Data to process ▸
........
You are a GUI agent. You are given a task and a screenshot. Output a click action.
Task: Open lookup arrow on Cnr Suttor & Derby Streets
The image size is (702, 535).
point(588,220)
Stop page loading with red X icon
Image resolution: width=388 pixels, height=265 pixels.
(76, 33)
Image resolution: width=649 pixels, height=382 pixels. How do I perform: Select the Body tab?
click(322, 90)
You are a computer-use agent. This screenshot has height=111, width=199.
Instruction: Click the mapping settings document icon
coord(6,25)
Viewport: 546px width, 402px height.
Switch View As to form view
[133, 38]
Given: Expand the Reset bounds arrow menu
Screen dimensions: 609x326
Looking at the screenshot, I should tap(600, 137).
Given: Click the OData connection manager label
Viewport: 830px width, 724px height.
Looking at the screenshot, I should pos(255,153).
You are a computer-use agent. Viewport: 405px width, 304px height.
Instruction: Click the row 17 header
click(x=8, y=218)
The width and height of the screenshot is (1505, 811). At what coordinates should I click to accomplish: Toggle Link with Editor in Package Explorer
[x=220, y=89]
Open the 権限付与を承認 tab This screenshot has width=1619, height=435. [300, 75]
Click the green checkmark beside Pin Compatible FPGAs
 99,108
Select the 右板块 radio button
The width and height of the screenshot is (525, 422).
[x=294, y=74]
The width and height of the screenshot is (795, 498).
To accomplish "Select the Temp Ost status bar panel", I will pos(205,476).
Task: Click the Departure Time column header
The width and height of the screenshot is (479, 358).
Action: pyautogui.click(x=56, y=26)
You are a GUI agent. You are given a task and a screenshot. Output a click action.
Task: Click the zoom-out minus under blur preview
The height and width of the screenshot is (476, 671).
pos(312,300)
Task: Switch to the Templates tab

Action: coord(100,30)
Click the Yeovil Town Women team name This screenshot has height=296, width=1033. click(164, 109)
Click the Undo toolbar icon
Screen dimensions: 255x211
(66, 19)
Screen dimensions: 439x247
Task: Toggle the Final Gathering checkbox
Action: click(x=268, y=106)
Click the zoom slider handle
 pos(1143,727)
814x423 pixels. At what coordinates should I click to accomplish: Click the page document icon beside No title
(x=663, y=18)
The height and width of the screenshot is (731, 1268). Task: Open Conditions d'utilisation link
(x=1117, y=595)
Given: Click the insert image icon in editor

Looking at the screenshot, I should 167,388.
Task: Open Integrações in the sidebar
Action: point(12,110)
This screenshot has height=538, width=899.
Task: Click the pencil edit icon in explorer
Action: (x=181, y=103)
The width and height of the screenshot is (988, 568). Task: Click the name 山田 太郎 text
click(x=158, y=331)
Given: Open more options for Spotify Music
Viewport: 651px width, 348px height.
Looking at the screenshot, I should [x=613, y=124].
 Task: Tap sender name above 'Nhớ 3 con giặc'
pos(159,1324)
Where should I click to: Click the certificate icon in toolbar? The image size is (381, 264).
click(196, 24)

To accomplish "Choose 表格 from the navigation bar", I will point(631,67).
........
Activity ▸ Filter on the word "computer": copy each matching line from the entries above.

Exercise answer ▸
You are a computer-use agent. This screenshot has height=111, width=199.
You are a computer-use agent. Viewport: 405px width, 304px height.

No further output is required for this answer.